**What needs to be done:** Go through the records and copy each line where the string "column" occurs.

**Saved data entries:**
= = = = =
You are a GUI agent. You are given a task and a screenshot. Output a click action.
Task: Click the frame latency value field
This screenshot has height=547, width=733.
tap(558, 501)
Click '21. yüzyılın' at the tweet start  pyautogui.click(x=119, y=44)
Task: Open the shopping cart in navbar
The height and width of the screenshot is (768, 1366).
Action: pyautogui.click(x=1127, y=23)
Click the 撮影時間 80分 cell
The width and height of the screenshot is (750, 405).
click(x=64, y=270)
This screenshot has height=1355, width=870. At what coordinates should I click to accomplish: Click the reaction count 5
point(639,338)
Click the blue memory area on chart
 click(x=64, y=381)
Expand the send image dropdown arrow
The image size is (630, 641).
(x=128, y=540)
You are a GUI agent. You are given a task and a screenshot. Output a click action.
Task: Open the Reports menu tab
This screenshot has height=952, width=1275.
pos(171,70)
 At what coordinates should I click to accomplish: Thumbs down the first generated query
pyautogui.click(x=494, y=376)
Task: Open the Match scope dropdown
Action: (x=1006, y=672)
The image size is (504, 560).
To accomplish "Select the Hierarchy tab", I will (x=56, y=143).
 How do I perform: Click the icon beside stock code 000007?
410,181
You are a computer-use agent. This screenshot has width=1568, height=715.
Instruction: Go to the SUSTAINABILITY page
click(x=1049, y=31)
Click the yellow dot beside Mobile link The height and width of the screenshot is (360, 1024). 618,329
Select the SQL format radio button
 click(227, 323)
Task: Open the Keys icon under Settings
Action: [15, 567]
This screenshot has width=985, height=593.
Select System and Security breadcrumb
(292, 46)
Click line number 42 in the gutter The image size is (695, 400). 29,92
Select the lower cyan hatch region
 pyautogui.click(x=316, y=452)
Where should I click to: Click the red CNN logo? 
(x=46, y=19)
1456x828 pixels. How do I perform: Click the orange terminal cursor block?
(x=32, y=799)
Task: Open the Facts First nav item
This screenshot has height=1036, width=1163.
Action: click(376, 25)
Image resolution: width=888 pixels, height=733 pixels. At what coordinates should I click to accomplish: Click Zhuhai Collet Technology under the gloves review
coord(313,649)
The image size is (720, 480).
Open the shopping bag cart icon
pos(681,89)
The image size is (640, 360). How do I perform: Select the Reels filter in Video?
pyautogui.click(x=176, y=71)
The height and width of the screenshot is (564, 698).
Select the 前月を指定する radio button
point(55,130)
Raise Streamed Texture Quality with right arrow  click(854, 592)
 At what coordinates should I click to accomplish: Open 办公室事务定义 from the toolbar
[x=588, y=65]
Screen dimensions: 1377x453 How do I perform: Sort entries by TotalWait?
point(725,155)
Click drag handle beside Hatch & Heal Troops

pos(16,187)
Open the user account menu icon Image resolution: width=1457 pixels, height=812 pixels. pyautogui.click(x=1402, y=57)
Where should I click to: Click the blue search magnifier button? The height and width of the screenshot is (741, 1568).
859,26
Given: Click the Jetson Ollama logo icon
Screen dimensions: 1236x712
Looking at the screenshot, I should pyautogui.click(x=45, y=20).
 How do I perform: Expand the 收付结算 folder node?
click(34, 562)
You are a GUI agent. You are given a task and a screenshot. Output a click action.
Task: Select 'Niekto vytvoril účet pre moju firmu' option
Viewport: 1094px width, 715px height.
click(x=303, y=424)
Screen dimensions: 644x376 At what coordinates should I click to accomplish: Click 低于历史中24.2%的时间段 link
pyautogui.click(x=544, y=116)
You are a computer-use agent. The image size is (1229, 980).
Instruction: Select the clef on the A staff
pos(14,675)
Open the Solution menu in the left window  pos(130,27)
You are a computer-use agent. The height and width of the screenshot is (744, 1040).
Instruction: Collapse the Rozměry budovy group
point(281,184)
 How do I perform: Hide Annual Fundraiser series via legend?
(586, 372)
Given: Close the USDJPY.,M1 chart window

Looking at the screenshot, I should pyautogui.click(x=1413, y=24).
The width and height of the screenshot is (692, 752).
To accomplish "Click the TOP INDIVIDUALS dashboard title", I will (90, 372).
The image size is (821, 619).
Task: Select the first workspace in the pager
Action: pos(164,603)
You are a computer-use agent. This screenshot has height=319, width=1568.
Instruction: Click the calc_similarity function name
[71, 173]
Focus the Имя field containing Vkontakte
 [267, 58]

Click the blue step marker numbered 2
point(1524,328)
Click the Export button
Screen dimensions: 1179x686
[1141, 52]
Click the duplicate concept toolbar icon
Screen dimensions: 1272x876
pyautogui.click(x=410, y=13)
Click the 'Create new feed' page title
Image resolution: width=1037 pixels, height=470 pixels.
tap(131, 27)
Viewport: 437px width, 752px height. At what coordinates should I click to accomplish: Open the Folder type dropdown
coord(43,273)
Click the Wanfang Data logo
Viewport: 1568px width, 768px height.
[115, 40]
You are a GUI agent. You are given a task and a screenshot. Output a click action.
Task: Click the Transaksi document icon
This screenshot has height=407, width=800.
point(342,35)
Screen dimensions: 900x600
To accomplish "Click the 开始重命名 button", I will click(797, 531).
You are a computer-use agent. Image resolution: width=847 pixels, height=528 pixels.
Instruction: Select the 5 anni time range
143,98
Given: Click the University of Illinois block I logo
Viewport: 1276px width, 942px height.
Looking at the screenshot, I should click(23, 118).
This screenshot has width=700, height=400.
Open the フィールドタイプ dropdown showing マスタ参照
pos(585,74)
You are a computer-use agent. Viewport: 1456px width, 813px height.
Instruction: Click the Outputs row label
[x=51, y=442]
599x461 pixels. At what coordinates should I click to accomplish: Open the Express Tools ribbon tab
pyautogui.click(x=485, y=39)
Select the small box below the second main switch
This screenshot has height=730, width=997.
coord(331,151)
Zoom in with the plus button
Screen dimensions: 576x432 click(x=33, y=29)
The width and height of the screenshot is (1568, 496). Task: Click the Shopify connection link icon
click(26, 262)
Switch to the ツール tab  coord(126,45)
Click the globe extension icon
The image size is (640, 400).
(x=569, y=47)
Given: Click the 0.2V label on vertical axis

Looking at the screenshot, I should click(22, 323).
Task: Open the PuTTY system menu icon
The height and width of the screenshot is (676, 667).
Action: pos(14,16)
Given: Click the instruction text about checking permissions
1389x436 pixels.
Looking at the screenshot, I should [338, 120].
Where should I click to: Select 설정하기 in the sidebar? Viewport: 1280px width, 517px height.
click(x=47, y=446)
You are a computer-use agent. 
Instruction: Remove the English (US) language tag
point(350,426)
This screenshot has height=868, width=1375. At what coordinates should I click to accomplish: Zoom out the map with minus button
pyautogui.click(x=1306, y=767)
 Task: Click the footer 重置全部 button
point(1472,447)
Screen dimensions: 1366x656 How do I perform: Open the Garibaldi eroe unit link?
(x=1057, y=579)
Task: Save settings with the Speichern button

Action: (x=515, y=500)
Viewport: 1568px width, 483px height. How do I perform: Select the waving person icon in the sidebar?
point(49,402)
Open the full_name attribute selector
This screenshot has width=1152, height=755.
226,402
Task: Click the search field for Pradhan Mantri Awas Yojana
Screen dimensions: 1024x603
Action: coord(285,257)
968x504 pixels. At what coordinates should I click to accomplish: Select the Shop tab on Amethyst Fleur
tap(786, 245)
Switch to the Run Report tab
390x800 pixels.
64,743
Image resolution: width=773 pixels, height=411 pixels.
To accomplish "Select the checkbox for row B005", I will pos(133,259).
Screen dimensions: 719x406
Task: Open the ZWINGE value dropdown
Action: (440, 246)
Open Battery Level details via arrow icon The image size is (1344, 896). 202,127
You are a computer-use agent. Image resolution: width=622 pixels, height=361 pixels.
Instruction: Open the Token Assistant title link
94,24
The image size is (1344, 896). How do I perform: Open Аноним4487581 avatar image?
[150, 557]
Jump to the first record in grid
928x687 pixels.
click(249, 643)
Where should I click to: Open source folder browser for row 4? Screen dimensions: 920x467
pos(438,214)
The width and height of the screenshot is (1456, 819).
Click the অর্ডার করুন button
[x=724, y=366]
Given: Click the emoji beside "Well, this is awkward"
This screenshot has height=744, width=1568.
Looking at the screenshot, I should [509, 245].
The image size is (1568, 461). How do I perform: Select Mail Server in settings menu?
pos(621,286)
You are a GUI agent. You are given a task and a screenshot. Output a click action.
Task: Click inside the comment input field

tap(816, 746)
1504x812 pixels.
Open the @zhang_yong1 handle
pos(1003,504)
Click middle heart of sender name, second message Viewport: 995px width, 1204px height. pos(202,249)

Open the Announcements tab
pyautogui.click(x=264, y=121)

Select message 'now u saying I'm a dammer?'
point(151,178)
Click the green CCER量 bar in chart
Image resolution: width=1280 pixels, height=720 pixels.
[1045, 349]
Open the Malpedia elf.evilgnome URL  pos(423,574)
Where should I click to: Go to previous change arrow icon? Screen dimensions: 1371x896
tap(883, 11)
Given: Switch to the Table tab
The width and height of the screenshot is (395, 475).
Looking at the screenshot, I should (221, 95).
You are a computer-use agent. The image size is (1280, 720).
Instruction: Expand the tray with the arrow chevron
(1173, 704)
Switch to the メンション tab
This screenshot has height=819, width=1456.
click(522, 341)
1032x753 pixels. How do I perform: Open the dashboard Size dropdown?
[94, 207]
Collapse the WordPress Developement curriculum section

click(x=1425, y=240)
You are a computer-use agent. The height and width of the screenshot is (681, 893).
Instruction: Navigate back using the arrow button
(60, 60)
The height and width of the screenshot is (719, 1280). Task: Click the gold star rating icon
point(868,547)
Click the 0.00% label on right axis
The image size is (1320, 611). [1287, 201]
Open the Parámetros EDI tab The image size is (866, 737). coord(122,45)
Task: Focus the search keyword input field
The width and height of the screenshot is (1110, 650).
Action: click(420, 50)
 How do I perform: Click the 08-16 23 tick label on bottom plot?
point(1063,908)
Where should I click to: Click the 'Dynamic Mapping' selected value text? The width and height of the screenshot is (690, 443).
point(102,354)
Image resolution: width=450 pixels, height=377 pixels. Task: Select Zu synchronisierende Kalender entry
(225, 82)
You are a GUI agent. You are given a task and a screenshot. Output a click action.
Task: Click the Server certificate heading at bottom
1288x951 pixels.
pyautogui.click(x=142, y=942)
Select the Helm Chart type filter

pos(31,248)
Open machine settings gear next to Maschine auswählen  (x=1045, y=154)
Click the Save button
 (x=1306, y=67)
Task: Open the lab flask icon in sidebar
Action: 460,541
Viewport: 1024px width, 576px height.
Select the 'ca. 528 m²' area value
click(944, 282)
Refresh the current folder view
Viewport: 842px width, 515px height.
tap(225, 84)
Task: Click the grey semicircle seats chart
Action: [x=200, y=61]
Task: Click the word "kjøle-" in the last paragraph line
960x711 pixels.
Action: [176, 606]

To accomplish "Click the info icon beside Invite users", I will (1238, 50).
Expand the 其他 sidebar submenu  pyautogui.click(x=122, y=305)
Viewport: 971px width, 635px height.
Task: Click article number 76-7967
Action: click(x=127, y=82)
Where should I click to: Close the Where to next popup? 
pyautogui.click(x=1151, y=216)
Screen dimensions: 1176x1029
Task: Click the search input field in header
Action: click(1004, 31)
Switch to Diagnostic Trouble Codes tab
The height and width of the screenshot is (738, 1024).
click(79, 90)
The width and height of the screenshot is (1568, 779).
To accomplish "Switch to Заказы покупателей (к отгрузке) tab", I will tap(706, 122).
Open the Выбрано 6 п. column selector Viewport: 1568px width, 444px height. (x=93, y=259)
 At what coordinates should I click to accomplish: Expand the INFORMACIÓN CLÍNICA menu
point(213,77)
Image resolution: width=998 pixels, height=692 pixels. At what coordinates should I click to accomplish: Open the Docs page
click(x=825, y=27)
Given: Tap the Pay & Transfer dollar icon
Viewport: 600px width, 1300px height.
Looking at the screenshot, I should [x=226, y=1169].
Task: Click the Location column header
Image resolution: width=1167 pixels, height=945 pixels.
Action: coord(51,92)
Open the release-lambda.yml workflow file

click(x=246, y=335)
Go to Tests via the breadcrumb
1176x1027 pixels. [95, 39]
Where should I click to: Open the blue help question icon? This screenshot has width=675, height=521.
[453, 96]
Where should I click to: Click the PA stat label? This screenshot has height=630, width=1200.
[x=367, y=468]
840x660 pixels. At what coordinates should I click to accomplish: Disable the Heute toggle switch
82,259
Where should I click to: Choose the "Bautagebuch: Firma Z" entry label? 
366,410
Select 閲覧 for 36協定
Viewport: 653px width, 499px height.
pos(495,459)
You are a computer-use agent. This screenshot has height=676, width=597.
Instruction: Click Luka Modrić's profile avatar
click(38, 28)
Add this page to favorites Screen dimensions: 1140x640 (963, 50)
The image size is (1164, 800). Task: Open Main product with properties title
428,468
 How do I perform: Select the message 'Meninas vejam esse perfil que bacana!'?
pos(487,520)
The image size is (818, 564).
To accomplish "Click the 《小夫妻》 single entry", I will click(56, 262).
= = = = =
**Response to the exercise:**
Open the Выбрано 6 п. column selector Viewport: 1568px width, 444px height. (x=93, y=259)
Task: Click the Location column header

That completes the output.